Information supplied:
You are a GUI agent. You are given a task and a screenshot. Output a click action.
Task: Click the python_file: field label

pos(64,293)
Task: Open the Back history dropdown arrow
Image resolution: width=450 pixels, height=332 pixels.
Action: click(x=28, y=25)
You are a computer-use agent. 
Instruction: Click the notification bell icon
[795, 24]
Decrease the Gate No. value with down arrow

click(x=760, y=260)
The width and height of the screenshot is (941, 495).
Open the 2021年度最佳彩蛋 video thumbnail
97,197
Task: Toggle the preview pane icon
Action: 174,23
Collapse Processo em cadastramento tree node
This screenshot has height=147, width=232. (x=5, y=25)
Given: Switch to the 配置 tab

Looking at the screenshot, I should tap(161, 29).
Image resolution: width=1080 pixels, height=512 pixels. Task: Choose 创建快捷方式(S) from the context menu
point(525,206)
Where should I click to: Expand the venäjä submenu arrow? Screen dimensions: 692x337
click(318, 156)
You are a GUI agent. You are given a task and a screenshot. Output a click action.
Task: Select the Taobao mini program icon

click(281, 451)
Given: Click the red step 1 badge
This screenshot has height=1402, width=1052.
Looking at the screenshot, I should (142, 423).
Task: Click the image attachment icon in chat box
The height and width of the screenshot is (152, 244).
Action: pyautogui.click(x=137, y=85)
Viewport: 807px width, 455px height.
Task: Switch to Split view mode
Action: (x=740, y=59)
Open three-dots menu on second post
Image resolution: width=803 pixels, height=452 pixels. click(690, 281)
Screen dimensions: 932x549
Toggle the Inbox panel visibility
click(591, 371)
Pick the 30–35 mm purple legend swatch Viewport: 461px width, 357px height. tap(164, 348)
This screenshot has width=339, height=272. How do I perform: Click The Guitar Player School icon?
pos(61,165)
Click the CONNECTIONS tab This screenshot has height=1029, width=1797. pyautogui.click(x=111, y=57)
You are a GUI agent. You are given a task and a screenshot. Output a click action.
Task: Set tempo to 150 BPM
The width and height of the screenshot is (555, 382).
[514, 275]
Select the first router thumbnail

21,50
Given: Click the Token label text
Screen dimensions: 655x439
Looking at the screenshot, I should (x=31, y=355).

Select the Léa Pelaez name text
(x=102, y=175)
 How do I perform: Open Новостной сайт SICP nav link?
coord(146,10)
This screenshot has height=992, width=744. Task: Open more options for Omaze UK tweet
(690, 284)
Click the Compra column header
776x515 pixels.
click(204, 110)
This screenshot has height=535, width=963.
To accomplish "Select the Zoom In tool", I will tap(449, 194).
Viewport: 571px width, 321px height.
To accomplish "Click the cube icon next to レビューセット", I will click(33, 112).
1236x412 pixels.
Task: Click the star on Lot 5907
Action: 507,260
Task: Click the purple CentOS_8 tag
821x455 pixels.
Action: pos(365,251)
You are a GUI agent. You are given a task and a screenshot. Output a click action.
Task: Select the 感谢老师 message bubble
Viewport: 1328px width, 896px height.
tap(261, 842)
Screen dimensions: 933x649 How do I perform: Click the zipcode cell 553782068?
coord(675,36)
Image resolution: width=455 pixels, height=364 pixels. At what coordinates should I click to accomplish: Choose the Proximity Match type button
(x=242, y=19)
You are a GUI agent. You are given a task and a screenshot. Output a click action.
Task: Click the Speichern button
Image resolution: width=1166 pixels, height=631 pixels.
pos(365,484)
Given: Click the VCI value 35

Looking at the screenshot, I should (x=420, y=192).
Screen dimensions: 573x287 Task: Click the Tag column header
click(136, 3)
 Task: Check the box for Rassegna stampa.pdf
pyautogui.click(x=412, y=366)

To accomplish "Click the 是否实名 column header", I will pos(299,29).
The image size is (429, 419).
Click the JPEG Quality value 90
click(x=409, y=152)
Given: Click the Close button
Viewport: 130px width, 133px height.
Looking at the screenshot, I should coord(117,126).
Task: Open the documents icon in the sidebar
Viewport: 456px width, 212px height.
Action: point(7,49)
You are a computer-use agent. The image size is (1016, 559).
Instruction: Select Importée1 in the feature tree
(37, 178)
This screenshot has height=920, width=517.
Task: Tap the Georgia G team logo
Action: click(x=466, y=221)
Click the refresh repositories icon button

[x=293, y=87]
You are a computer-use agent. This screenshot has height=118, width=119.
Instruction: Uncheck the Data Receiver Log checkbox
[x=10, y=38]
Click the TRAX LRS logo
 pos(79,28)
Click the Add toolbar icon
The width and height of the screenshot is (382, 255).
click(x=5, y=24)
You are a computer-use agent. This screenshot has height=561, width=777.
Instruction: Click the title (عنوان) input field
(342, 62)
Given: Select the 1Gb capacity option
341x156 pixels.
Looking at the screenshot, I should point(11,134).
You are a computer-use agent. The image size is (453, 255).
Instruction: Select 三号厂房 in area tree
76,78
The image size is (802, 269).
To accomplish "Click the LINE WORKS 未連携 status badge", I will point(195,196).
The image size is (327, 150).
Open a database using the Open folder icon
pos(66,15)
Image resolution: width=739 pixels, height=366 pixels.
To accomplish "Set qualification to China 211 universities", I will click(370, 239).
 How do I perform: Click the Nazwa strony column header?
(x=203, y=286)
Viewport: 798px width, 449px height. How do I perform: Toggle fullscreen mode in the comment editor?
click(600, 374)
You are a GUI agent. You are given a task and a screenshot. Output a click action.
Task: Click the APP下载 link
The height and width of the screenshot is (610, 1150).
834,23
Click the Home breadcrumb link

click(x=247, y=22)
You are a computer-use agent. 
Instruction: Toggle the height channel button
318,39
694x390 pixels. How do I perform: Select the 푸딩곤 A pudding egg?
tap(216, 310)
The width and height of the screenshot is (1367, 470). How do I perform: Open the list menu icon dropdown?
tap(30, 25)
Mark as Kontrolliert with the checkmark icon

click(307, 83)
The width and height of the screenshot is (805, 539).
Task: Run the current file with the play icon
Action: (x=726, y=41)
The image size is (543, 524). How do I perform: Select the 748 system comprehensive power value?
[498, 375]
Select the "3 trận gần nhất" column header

Work request:
Give back all of the records exactly as they were provided above.

Completed task:
You are a GUI agent. You are given a task and a screenshot. Output a click action.
Task: Click the python_file: field label

pos(64,293)
Task: Open the Back history dropdown arrow
Image resolution: width=450 pixels, height=332 pixels.
Action: click(x=28, y=25)
You are a computer-use agent. 
Instruction: Click the notification bell icon
[795, 24]
Decrease the Gate No. value with down arrow

click(x=760, y=260)
The width and height of the screenshot is (941, 495).
Open the 2021年度最佳彩蛋 video thumbnail
97,197
Task: Toggle the preview pane icon
Action: 174,23
Collapse Processo em cadastramento tree node
This screenshot has height=147, width=232. (x=5, y=25)
Given: Switch to the 配置 tab

Looking at the screenshot, I should tap(161, 29).
Image resolution: width=1080 pixels, height=512 pixels. Task: Choose 创建快捷方式(S) from the context menu
point(525,206)
Where should I click to: Expand the venäjä submenu arrow? Screen dimensions: 692x337
click(318, 156)
You are a GUI agent. You are given a task and a screenshot. Output a click action.
Task: Select the Taobao mini program icon

click(281, 451)
Given: Click the red step 1 badge
This screenshot has height=1402, width=1052.
Looking at the screenshot, I should (142, 423).
Task: Click the image attachment icon in chat box
The height and width of the screenshot is (152, 244).
Action: pyautogui.click(x=137, y=85)
Viewport: 807px width, 455px height.
Task: Switch to Split view mode
Action: (x=740, y=59)
Open three-dots menu on second post
Image resolution: width=803 pixels, height=452 pixels. click(690, 281)
Screen dimensions: 932x549
Toggle the Inbox panel visibility
click(591, 371)
Pick the 30–35 mm purple legend swatch Viewport: 461px width, 357px height. tap(164, 348)
This screenshot has width=339, height=272. How do I perform: Click The Guitar Player School icon?
pos(61,165)
Click the CONNECTIONS tab This screenshot has height=1029, width=1797. pyautogui.click(x=111, y=57)
You are a GUI agent. You are given a task and a screenshot. Output a click action.
Task: Set tempo to 150 BPM
The width and height of the screenshot is (555, 382).
[514, 275]
Select the first router thumbnail

21,50
Given: Click the Token label text
Screen dimensions: 655x439
Looking at the screenshot, I should (x=31, y=355).

Select the Léa Pelaez name text
(x=102, y=175)
 How do I perform: Open Новостной сайт SICP nav link?
coord(146,10)
This screenshot has height=992, width=744. Task: Open more options for Omaze UK tweet
(690, 284)
Click the Compra column header
776x515 pixels.
click(204, 110)
This screenshot has height=535, width=963.
To accomplish "Select the Zoom In tool", I will tap(449, 194).
Viewport: 571px width, 321px height.
To accomplish "Click the cube icon next to レビューセット", I will click(33, 112).
1236x412 pixels.
Task: Click the star on Lot 5907
Action: 507,260
Task: Click the purple CentOS_8 tag
821x455 pixels.
Action: pos(365,251)
You are a GUI agent. You are given a task and a screenshot. Output a click action.
Task: Select the 感谢老师 message bubble
Viewport: 1328px width, 896px height.
tap(261, 842)
Screen dimensions: 933x649 How do I perform: Click the zipcode cell 553782068?
coord(675,36)
Image resolution: width=455 pixels, height=364 pixels. At what coordinates should I click to accomplish: Choose the Proximity Match type button
(x=242, y=19)
You are a GUI agent. You are given a task and a screenshot. Output a click action.
Task: Click the Speichern button
Image resolution: width=1166 pixels, height=631 pixels.
pos(365,484)
Given: Click the VCI value 35

Looking at the screenshot, I should (x=420, y=192).
Screen dimensions: 573x287 Task: Click the Tag column header
click(136, 3)
 Task: Check the box for Rassegna stampa.pdf
pyautogui.click(x=412, y=366)

To accomplish "Click the 是否实名 column header", I will pos(299,29).
The image size is (429, 419).
Click the JPEG Quality value 90
click(x=409, y=152)
Given: Click the Close button
Viewport: 130px width, 133px height.
Looking at the screenshot, I should coord(117,126).
Task: Open the documents icon in the sidebar
Viewport: 456px width, 212px height.
Action: point(7,49)
You are a computer-use agent. The image size is (1016, 559).
Instruction: Select Importée1 in the feature tree
(37, 178)
This screenshot has height=920, width=517.
Task: Tap the Georgia G team logo
Action: click(x=466, y=221)
Click the refresh repositories icon button

[x=293, y=87]
You are a computer-use agent. This screenshot has height=118, width=119.
Instruction: Uncheck the Data Receiver Log checkbox
[x=10, y=38]
Click the TRAX LRS logo
 pos(79,28)
Click the Add toolbar icon
The width and height of the screenshot is (382, 255).
click(x=5, y=24)
You are a computer-use agent. This screenshot has height=561, width=777.
Instruction: Click the title (عنوان) input field
(342, 62)
Given: Select the 1Gb capacity option
341x156 pixels.
Looking at the screenshot, I should point(11,134).
You are a computer-use agent. The image size is (453, 255).
Instruction: Select 三号厂房 in area tree
76,78
The image size is (802, 269).
To accomplish "Click the LINE WORKS 未連携 status badge", I will point(195,196).
The image size is (327, 150).
Open a database using the Open folder icon
pos(66,15)
Image resolution: width=739 pixels, height=366 pixels.
To accomplish "Set qualification to China 211 universities", I will click(370, 239).
 How do I perform: Click the Nazwa strony column header?
(x=203, y=286)
Viewport: 798px width, 449px height. How do I perform: Toggle fullscreen mode in the comment editor?
click(600, 374)
You are a GUI agent. You are given a task and a screenshot. Output a click action.
Task: Click the APP下载 link
The height and width of the screenshot is (610, 1150).
834,23
Click the Home breadcrumb link

click(x=247, y=22)
You are a computer-use agent. 
Instruction: Toggle the height channel button
318,39
694x390 pixels. How do I perform: Select the 푸딩곤 A pudding egg?
tap(216, 310)
The width and height of the screenshot is (1367, 470). How do I perform: Open the list menu icon dropdown?
tap(30, 25)
Mark as Kontrolliert with the checkmark icon

click(307, 83)
The width and height of the screenshot is (805, 539).
Task: Run the current file with the play icon
Action: (x=726, y=41)
The image size is (543, 524). How do I perform: Select the 748 system comprehensive power value?
[498, 375]
Select the "3 trận gần nhất" column header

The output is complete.